Extracted records>
______________________________

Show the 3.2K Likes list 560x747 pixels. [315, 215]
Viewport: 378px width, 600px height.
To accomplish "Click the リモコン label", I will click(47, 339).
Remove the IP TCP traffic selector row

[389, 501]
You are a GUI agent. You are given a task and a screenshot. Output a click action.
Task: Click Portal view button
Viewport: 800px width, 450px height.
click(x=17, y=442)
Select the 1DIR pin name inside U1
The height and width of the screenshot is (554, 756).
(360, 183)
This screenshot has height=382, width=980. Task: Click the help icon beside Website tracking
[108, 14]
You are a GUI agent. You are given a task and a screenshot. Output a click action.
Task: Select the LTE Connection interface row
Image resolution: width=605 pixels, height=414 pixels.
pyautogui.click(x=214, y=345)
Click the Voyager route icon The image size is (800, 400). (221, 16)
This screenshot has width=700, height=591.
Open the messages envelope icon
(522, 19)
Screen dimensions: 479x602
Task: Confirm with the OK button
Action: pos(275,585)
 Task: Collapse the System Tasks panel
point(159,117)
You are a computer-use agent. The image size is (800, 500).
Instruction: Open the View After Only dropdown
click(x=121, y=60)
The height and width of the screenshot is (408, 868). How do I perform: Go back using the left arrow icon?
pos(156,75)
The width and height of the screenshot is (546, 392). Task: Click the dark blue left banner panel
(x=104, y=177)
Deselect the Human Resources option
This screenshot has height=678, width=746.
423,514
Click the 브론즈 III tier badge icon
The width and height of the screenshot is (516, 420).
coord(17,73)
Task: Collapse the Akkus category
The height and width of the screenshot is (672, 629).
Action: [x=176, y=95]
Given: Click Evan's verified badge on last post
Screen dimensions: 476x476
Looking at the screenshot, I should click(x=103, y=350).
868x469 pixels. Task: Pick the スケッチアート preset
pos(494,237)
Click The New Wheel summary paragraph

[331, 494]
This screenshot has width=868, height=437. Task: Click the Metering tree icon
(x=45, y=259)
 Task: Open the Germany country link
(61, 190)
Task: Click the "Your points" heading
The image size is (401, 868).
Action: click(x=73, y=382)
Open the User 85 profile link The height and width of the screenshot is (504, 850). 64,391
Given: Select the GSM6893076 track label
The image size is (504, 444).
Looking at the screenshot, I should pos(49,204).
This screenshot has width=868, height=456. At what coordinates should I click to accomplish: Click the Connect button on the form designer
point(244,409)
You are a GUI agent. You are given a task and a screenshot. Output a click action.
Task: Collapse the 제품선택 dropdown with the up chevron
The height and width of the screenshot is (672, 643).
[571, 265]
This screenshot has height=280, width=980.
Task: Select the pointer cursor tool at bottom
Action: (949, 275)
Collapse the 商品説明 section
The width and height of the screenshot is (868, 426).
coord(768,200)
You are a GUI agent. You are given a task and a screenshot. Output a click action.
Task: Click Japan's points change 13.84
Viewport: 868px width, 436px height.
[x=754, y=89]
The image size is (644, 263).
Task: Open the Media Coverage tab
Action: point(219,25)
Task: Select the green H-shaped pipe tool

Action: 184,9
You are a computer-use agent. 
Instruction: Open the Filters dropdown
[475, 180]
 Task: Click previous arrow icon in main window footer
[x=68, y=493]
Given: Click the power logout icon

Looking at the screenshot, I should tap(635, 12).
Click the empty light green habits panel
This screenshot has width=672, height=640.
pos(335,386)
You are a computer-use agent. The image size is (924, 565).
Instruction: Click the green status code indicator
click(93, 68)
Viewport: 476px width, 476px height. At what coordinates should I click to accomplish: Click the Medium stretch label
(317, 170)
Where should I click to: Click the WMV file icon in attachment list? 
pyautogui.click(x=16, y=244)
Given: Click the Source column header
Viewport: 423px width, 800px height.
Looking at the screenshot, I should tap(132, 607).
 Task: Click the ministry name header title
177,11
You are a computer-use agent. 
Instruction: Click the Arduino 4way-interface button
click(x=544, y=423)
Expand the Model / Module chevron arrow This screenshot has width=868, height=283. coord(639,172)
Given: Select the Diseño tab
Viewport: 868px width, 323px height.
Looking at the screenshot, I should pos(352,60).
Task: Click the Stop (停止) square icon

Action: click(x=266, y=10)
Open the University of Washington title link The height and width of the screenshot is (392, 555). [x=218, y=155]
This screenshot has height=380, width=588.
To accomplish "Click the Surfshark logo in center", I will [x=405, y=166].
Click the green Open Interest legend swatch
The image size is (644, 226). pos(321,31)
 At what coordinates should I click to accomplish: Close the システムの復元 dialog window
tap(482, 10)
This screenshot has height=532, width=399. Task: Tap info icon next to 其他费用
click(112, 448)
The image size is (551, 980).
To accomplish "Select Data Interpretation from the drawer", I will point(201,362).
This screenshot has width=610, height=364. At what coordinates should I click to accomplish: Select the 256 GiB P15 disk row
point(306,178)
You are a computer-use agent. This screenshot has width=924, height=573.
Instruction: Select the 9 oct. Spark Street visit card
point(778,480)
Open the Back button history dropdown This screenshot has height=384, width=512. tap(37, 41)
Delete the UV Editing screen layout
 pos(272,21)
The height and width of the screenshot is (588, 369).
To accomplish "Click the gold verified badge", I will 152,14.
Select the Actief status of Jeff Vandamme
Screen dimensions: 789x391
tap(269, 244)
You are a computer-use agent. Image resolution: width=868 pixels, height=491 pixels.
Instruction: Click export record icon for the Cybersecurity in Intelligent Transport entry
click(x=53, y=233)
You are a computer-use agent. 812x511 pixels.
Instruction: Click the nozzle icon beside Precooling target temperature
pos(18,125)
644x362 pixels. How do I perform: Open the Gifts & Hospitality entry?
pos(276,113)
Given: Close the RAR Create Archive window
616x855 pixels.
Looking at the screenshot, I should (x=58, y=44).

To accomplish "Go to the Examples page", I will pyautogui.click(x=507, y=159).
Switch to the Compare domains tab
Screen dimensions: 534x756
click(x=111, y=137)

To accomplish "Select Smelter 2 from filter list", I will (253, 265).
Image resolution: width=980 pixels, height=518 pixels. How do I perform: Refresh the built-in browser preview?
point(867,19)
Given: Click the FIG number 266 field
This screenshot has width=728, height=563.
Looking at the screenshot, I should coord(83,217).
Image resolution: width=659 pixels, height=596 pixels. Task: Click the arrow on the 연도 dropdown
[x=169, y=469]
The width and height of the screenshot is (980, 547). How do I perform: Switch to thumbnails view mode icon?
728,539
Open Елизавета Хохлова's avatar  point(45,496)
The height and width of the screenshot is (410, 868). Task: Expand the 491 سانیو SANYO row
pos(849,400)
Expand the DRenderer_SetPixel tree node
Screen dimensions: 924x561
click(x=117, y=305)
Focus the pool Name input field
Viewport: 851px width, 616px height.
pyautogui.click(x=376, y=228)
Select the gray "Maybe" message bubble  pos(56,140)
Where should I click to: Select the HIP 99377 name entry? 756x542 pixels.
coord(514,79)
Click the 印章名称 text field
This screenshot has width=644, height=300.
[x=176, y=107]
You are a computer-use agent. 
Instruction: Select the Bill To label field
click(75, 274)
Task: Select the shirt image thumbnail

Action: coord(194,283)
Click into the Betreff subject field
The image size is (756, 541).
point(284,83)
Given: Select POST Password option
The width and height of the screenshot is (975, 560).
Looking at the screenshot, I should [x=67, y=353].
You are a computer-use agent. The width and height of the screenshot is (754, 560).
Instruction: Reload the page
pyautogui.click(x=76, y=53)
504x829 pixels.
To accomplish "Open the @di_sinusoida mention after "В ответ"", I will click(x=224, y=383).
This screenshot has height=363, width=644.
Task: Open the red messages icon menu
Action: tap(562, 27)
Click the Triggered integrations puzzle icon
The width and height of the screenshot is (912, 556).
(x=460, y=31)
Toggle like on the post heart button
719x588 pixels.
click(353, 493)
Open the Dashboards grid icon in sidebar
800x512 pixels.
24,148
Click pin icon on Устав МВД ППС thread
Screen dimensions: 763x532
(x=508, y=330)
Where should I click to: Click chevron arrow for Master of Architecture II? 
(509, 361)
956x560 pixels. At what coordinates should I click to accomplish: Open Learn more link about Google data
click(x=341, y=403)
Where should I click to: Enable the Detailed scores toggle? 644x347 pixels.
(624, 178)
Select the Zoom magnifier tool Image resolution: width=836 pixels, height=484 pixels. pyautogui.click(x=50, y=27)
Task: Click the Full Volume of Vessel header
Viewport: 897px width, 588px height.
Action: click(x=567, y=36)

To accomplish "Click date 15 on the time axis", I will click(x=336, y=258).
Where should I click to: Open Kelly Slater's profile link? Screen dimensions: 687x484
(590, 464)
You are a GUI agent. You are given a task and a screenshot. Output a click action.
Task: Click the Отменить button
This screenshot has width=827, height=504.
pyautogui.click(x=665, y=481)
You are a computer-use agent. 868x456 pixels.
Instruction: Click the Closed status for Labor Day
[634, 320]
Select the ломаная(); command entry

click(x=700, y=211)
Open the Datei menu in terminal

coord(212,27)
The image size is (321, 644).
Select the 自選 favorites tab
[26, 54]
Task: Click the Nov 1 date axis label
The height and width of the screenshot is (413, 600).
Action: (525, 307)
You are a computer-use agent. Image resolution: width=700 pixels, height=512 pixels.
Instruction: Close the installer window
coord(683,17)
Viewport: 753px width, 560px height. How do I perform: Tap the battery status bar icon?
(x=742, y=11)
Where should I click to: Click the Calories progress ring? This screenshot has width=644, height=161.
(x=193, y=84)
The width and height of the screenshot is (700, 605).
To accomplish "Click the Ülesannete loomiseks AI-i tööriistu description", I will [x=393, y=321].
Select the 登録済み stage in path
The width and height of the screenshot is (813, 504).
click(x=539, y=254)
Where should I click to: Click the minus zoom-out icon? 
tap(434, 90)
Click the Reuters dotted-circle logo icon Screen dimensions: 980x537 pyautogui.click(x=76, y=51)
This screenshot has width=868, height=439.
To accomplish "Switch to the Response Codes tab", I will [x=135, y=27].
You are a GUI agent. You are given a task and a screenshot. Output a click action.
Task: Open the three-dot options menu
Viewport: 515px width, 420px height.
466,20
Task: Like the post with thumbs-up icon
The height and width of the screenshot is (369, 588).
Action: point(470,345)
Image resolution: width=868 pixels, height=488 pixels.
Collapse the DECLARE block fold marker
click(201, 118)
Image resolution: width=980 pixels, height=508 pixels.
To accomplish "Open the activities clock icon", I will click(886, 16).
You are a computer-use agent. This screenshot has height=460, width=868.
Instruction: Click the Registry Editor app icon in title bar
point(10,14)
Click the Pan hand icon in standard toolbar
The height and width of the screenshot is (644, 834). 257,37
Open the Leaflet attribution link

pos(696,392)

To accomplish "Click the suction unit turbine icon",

______________________________

Assignment>
Would you output the lines from the one that contains "Instruction: Close the installer window" to the end of the data, both ends included, exactly as they appear?

Answer to this task>
Instruction: Close the installer window
coord(683,17)
Viewport: 753px width, 560px height. How do I perform: Tap the battery status bar icon?
(x=742, y=11)
Where should I click to: Click the Calories progress ring? This screenshot has width=644, height=161.
(x=193, y=84)
The width and height of the screenshot is (700, 605).
To accomplish "Click the Ülesannete loomiseks AI-i tööriistu description", I will [x=393, y=321].
Select the 登録済み stage in path
The width and height of the screenshot is (813, 504).
click(x=539, y=254)
Where should I click to: Click the minus zoom-out icon? 
tap(434, 90)
Click the Reuters dotted-circle logo icon Screen dimensions: 980x537 pyautogui.click(x=76, y=51)
This screenshot has width=868, height=439.
To accomplish "Switch to the Response Codes tab", I will [x=135, y=27].
You are a GUI agent. You are given a task and a screenshot. Output a click action.
Task: Open the three-dot options menu
Viewport: 515px width, 420px height.
466,20
Task: Like the post with thumbs-up icon
The height and width of the screenshot is (369, 588).
Action: point(470,345)
Image resolution: width=868 pixels, height=488 pixels.
Collapse the DECLARE block fold marker
click(201, 118)
Image resolution: width=980 pixels, height=508 pixels.
To accomplish "Open the activities clock icon", I will click(886, 16).
You are a computer-use agent. This screenshot has height=460, width=868.
Instruction: Click the Registry Editor app icon in title bar
point(10,14)
Click the Pan hand icon in standard toolbar
The height and width of the screenshot is (644, 834). 257,37
Open the Leaflet attribution link

pos(696,392)

To accomplish "Click the suction unit turbine icon",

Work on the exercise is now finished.